Previous studies have shown angiotensin-converting enzyme 2 (ACE2) facilitates the infection of COVID-19^35–37, and that patients with diabetes, hypertension and cardiovascular diseases have an increased expression of ACE2.³⁵ County population factors such as density, age, and sex have a significant impact on the spread of an epidemic.³⁸ Cancer and chronic respiratory diseases have also been shown to increase mortality risk for COVID-19.³⁹

The dataset used for our three-stage model contains correlated variables. For example, diabetes and hypertension prevalence, cancer crude rate and old population. Additionally, the underlying relationship between variables was assumed to be non-linear. For such cases the literature supports ^40–47 using gradient tree boosting and deep learning methods for better prediction results.

Statistical Analysis

Developing the Prediction Model

In order to predict COVID-19 outcomes, we divided the problem into three stages. In the first stage, we formulated a binary classification problem that included both positive and negative instances. We developed an XGBoost⁴⁸ classifier model to learn from the data. We divided the dataset into training and testing in 80-20 proportions for each class. We tuned the hyperparameters of the model using the Hyopt package.

In the second stage, we formulated an XGBoost regression model that included data only for positive instances with number of occurrences as the response. As in the case for the first stage, we divided data into training and testing sets in 80-20 proportions and used the Hyopt package for hyperparameter tuning.

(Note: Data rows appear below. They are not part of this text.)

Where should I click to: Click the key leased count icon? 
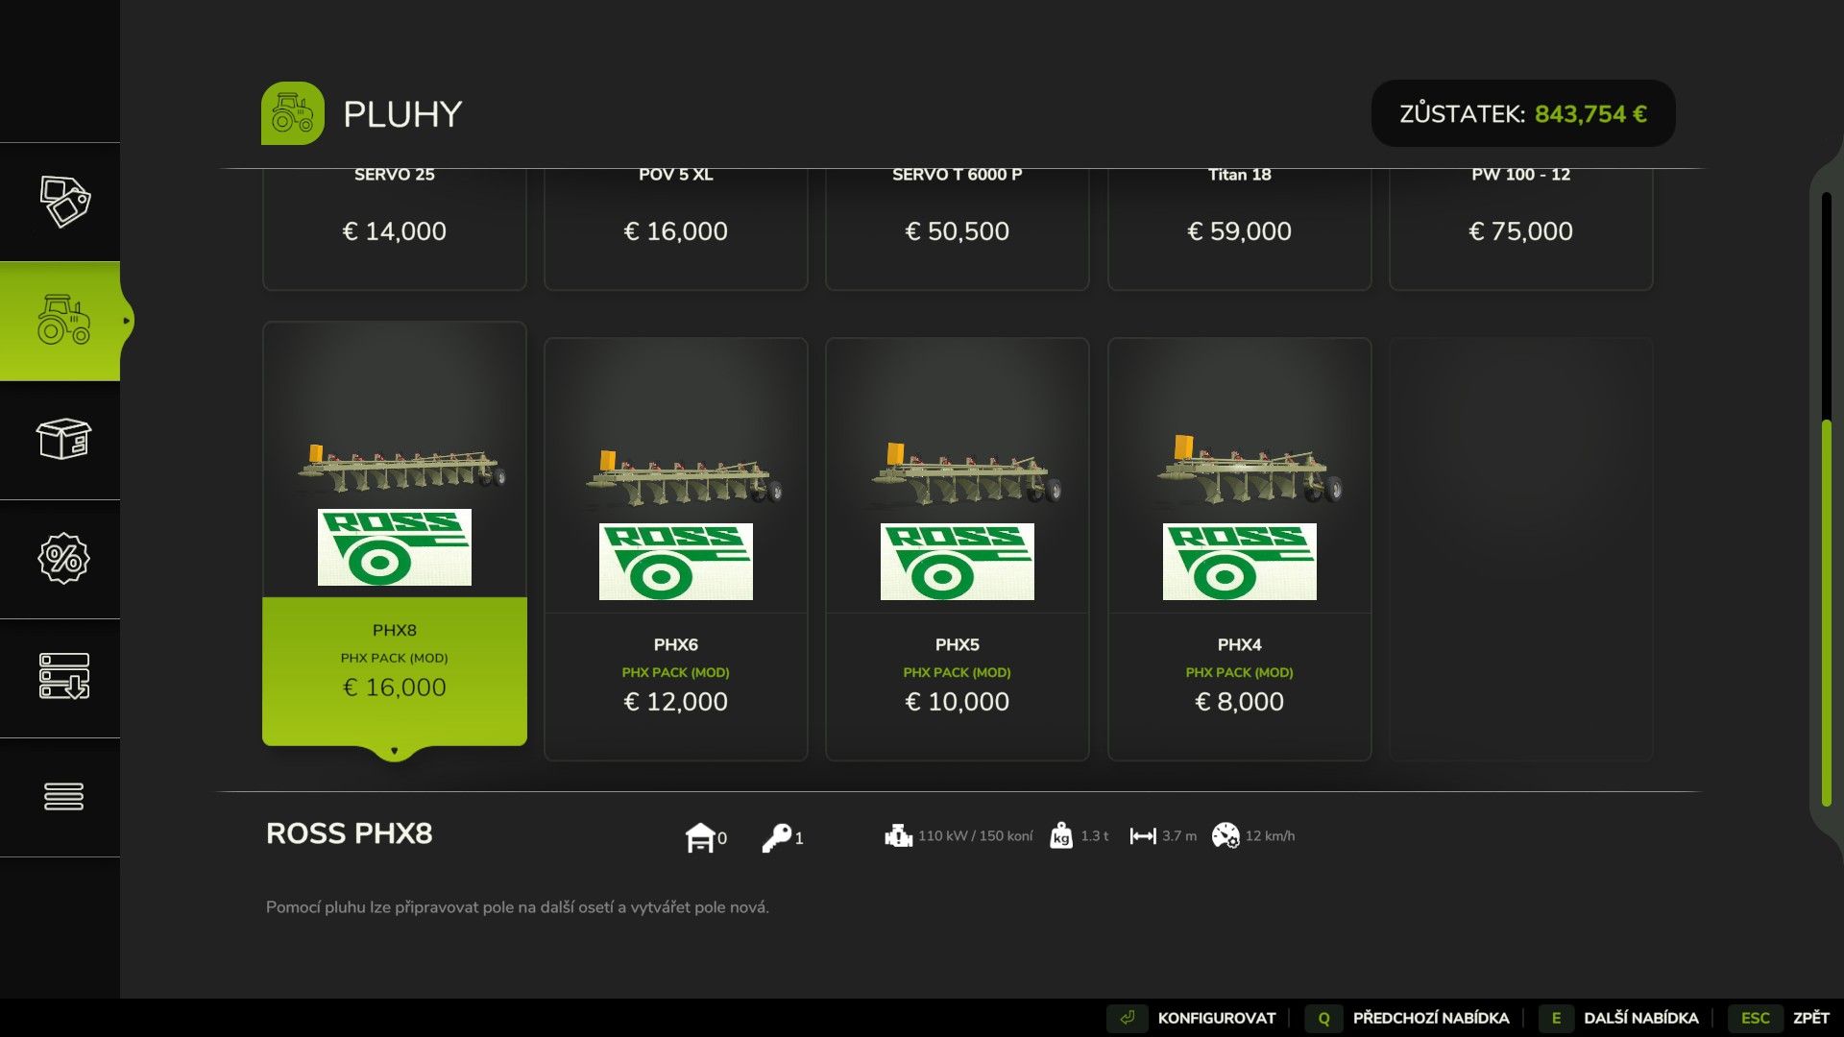click(x=776, y=837)
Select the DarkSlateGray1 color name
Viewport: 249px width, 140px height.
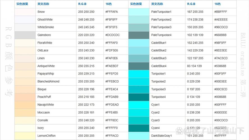click(x=161, y=136)
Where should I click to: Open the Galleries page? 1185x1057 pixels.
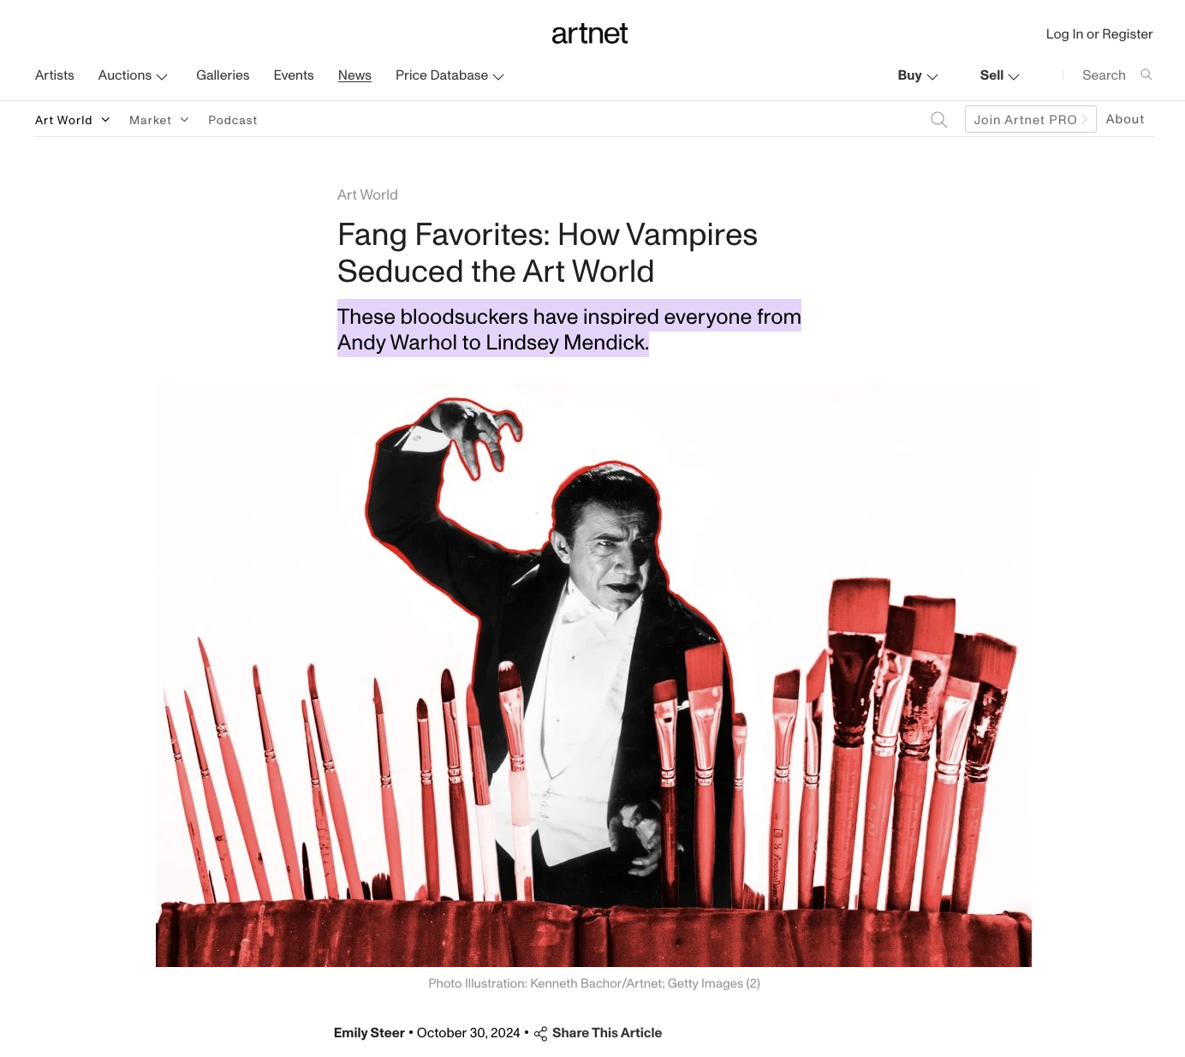coord(223,75)
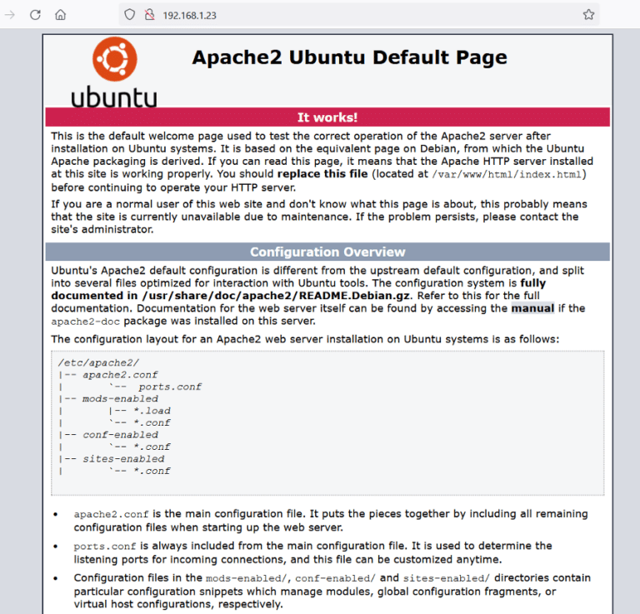Click the browser forward arrow
This screenshot has height=614, width=640.
pyautogui.click(x=10, y=15)
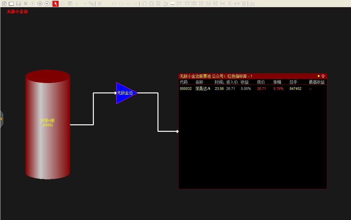The image size is (351, 220).
Task: Click the orange up arrow in pool title bar
Action: point(323,76)
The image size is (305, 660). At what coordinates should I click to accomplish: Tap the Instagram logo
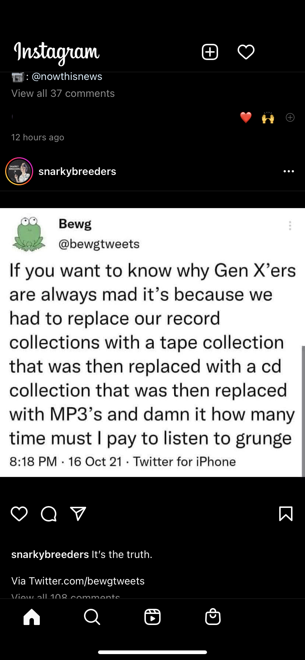[x=57, y=52]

In the last stage, we combined results from the first two stages and calculated the expected occurrences for counties as a measure of county vulnerability. For the calculation of expected occurrences, we multiplied the probability of county belonging to the positive instances derived using the classification model, with potential occurrences the same county will have if it becomes a positive instance derived using the regression model.

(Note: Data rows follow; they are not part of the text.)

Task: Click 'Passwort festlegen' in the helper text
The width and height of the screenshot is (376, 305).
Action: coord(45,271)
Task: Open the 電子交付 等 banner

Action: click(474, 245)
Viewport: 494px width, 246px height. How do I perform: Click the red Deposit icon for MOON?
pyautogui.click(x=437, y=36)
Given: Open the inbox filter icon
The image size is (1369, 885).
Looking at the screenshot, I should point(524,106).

Evaluating the Prediction Model

Area under the receiver operating characteristic curve (AUC) and accuracy are used as the criteria to evaluate the classification model (the first stage of the model). The root mean squared error (RMSE) is used as the criteria to evaluate the regression model (the second stage of the model). The final stage of the model-vulnerability was assessed by examining the sensitivity and specificity of the prediction.

Results

The variable importance for the overlapping predictors between the final classification and regression models for March 16^th is shown in Figure 1. Total population (TOT_POP) was the most important variable for both the classification and regression models. Other important variables included population density, longitude, hypertension prevalence, chronic respiratory mortality rate, cancer crude rate, and diabetes prevalence. Latitude (we use this to identify neighboring counties and the presence or absence of positive class in the neighborhood) and percentage of populations older than 70 years were found to be the least important features of those considered, though still played a role.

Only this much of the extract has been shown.